The Ewing System is a balancing monorail system developed in the late 19th century by British inventor W. J. Ewing. It is not to be confused with the much later system patented by  Robert W.  Ewing.

In the Ewing System the main wheels of the train run on a single steel rail. The system had been proposed in 1868 by William Thorold, a civil engineer from Norwich, Norfolk.

The major benefit of trains is that they run on steel tracks. Steel rail can carry more load with less rolling friction than any other mode of ground transport. However there are several disadvantages of laying conventional railway tracks consisting of two rails: Both rails have to rise and fall and bank together. Laying two rails requires a lot of space and maintenance. The turning radius of the train is restricted by the difference in length or distance traveled between the inside and outside rails due to curve resistance. Curve resistance means that the wheels on the inside rail travel a shorter distance than the wheels on the outside rail to get the vehicle around a curve. The trains can only turn to the limit where its outer wheels can cope with the additional required speed. If the outer wheels fail to maintain or reach the required speed, the train may derail.

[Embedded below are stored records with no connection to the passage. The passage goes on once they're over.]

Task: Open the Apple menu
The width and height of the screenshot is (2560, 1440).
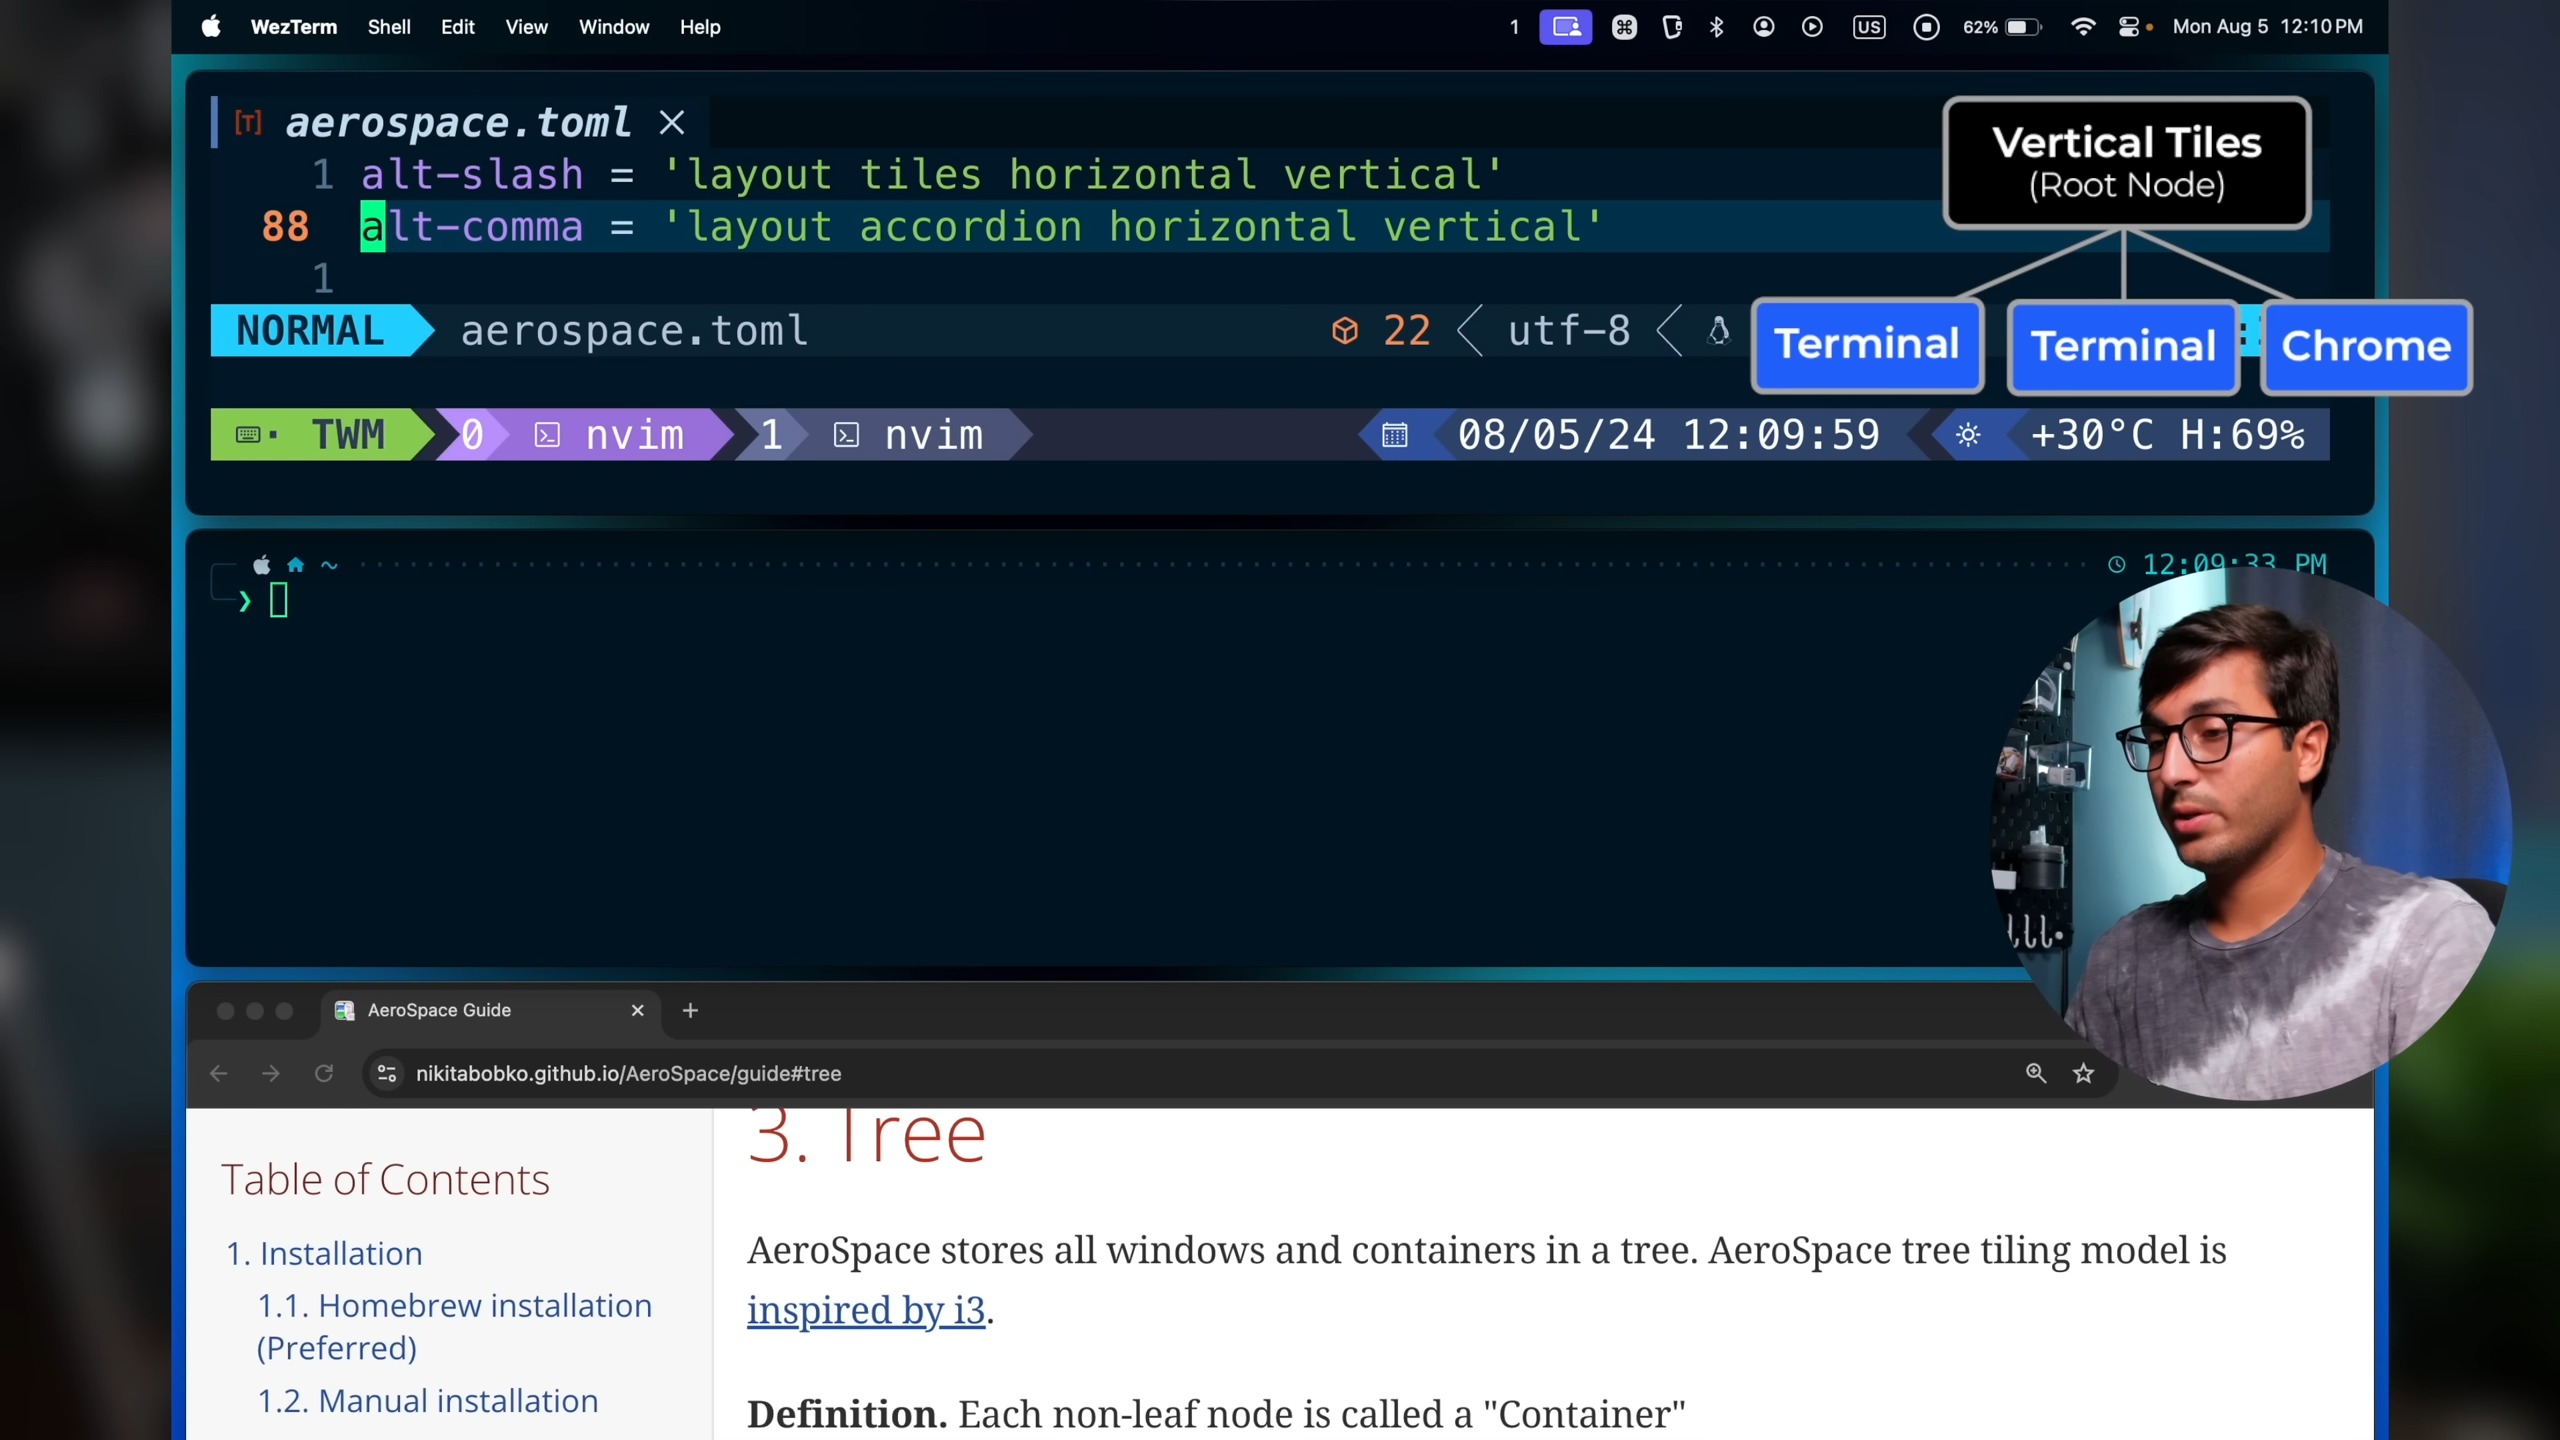Action: click(x=211, y=27)
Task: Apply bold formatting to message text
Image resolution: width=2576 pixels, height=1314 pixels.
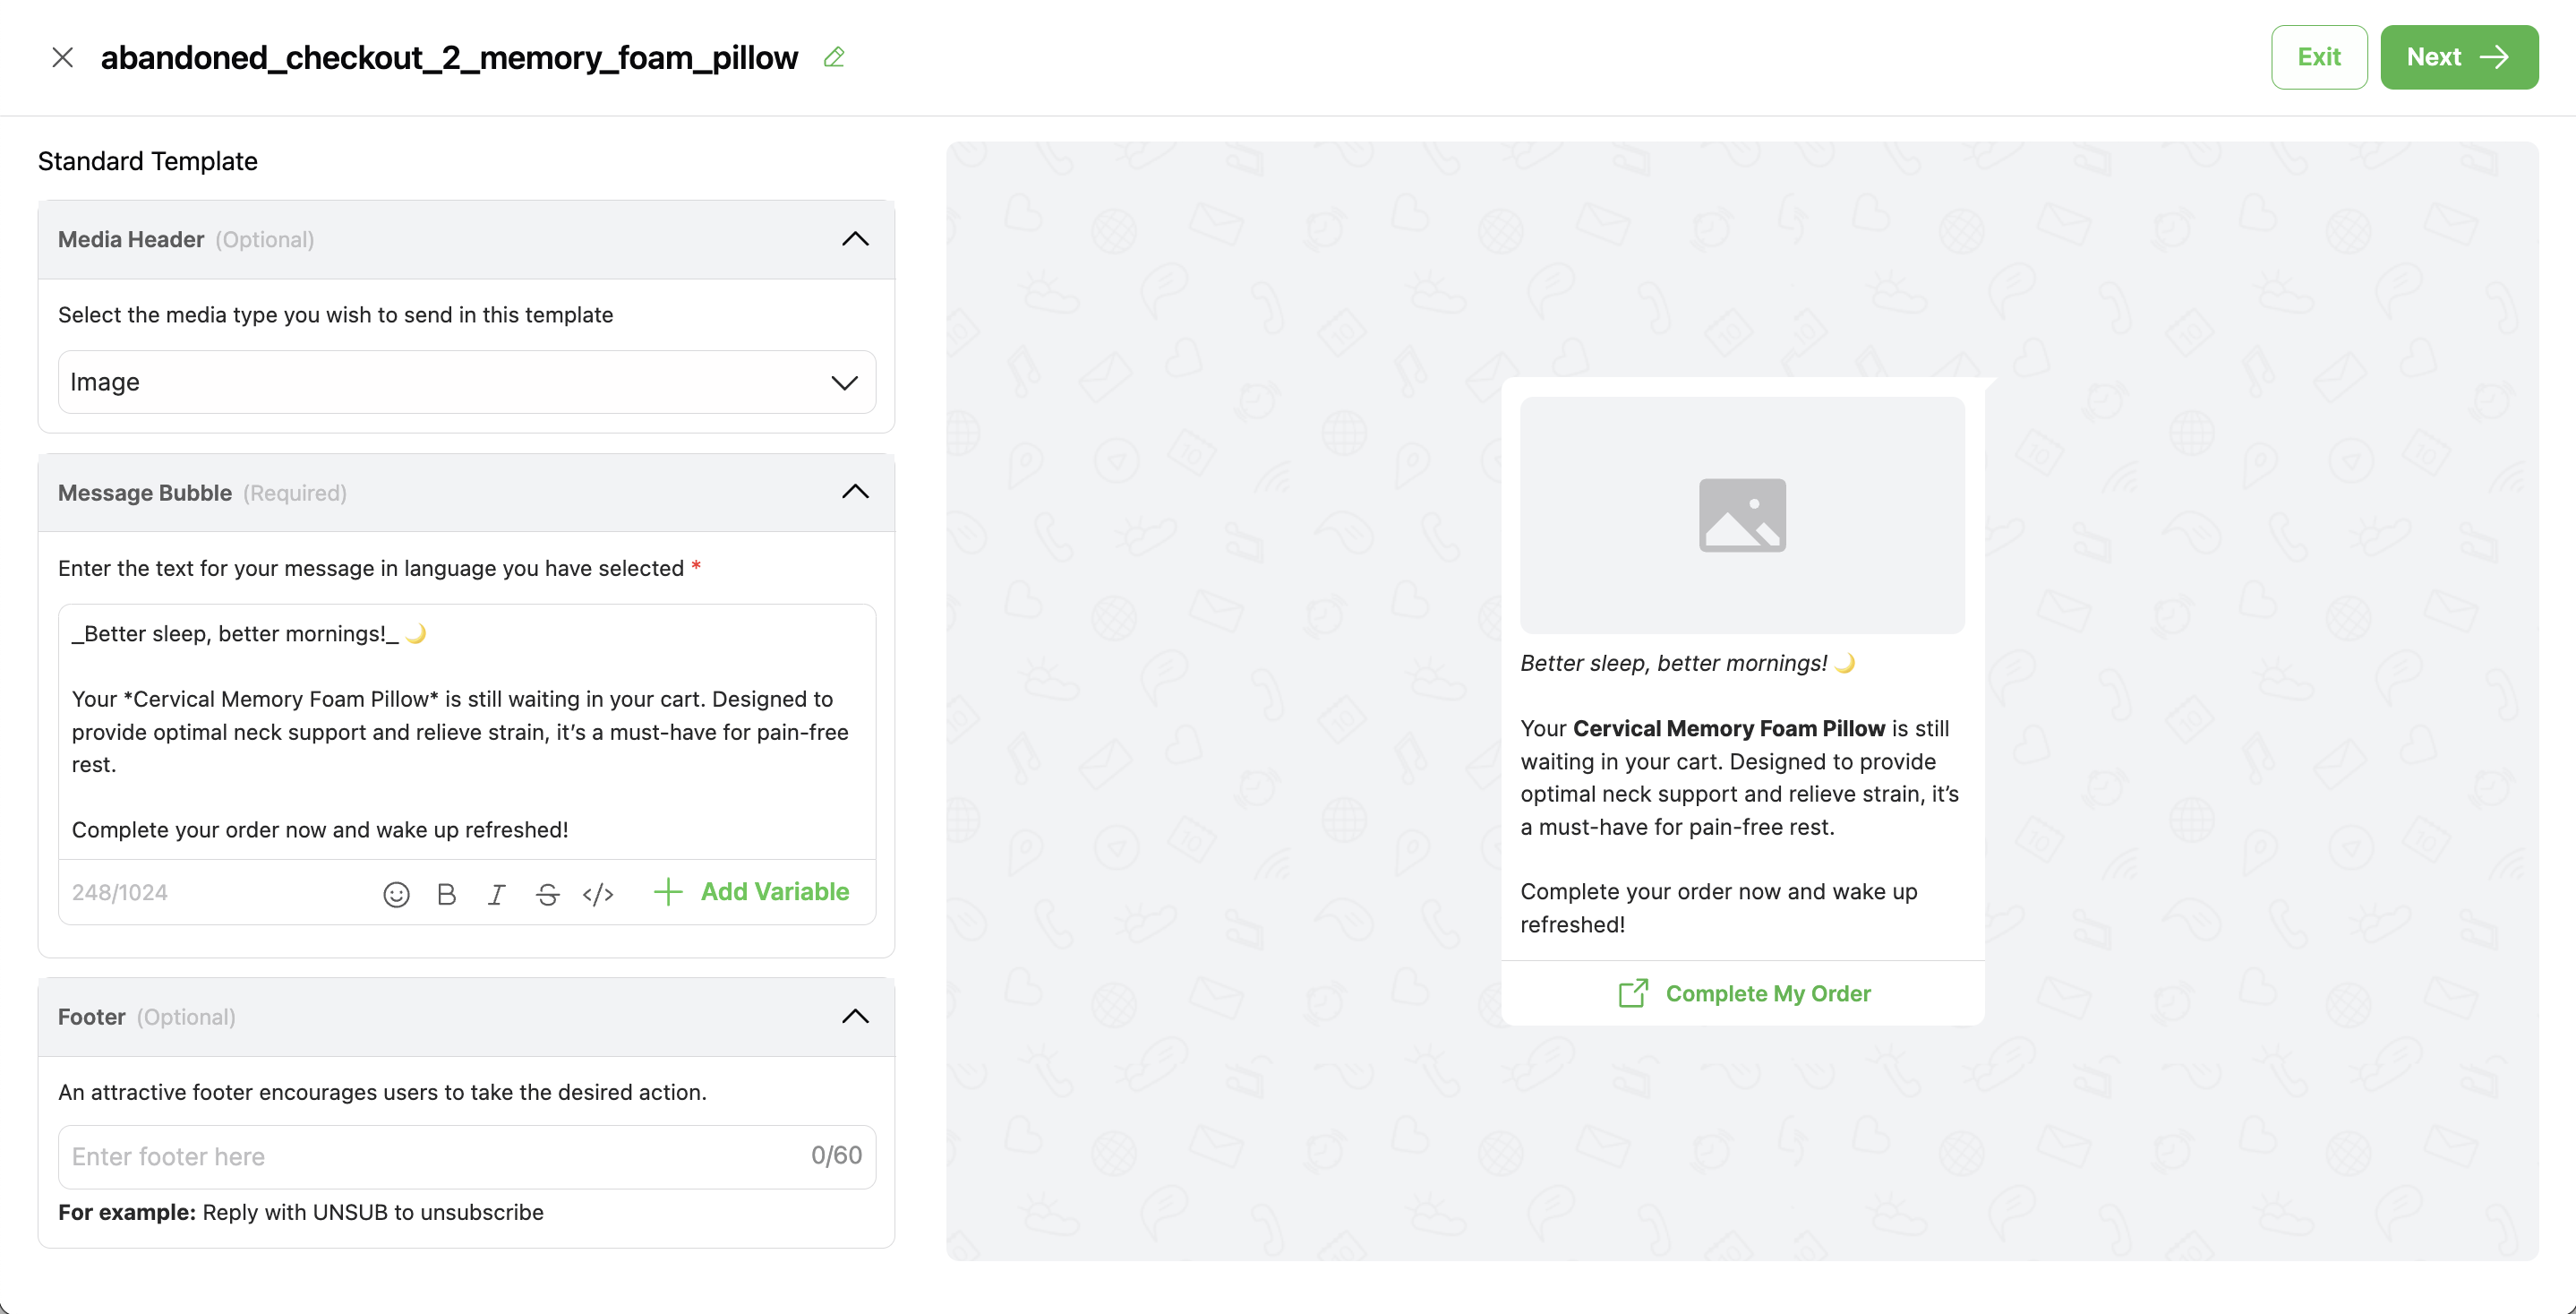Action: point(447,894)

W.J. Ewing implemented a monorail system, with only one rail and double flanged rail wheels, that had been proposed by William Thorold in a lecture to the British Association in 1868. This system avoided all those problems, since it was laid out along the side of a road, it took up very little land. Further, the road or balance wheel's main purpose was to balance the train and to keep it upright. The balancing wheel on the road carried only 4% or 5% of the load, it did not subtract much from the steel wheel-steel rail efficiency. As the track was on side of the road, it was no obstacle to vehicles crossing it. Further, since it was a monorail with a supporting wheel on the ground, the issue of curve resistance did not arise in Ewing System, since the wheels were placed on a single track only.

The Ewing system was used in Patiala State Monorail Trainways. The Patiala monorail is preserved in National Rail Museum at New Delhi. It is still in running condition. It was also used on Kundala Valley Railway from 1902 to 1908.